TSP seeks to supplant G Fund in automatic enrollments

Federal employees could soon be seeing a lot less of the G Fund in their Thrift Savings plan accounts. Instead of being automatically enrolled solely in government...

Federal employees could soon be seeing a lot less of the G Fund in their Thrift Savings plan accounts.

Instead of being automatically enrolled solely in government securities, new plan participants would be shifted to an age-appropriate Lifecycle, or L, Fund as their default investing option under a proposal approved by the Federal Retirement Thrift Investment Board Monday.

The L Funds are made up of a mix of funds that fluctuates over time to balance risk as participants get closer to withdrawing funds during their retirement.

The proposal still requires action by Congress.

TSP participants in their 20s, who ostensibly have decades of federal service ahead of them, invest a “disproportionate” share of assets into the G Fund — about 48 percent, according to a memo from the board’s executive director, Greg Long, presented to board members.
━━━━━━
- Requirement: Reproduce the full article above on the TSP default-fund proposal, word for word.

- Data extract:
━━━━━━
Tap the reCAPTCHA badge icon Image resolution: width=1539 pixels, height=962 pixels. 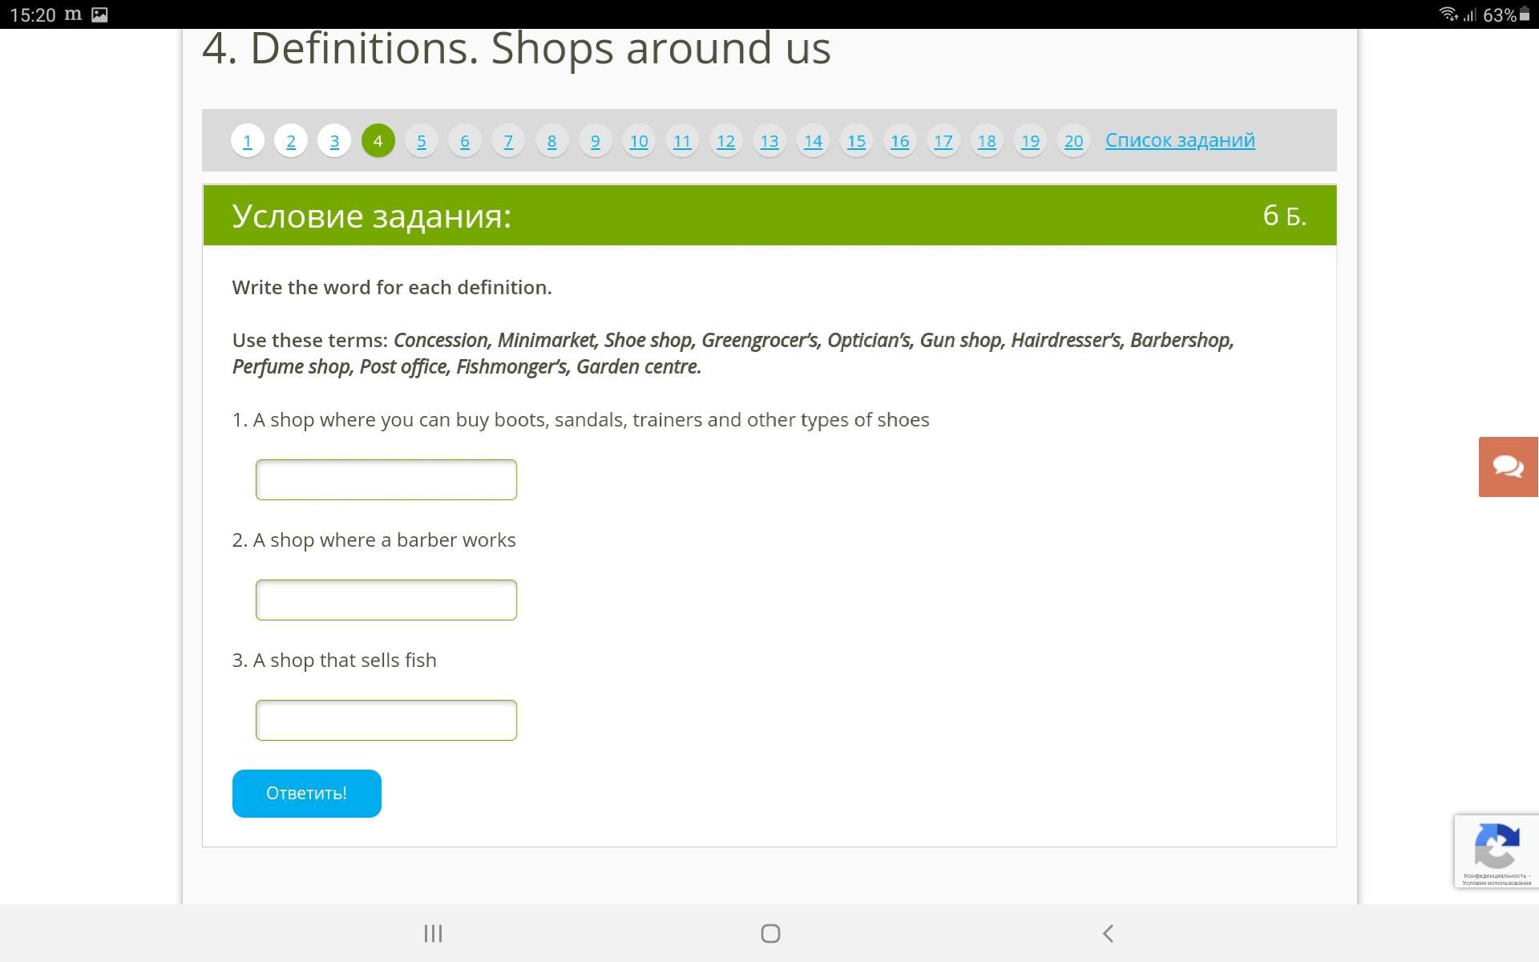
━━━━━━
- Solution for this task:
TSP seeks to supplant G Fund in automatic enrollments

Federal employees could soon be seeing a lot less of the G Fund in their Thrift Savings plan accounts. Instead of being automatically enrolled solely in government...

Federal employees could soon be seeing a lot less of the G Fund in their Thrift Savings plan accounts.

Instead of being automatically enrolled solely in government securities, new plan participants would be shifted to an age-appropriate Lifecycle, or L, Fund as their default investing option under a proposal approved by the Federal Retirement Thrift Investment Board Monday.

The L Funds are made up of a mix of funds that fluctuates over time to balance risk as participants get closer to withdrawing funds during their retirement.

The proposal still requires action by Congress.

TSP participants in their 20s, who ostensibly have decades of federal service ahead of them, invest a “disproportionate” share of assets into the G Fund — about 48 percent, according to a memo from the board’s executive director, Greg Long, presented to board members.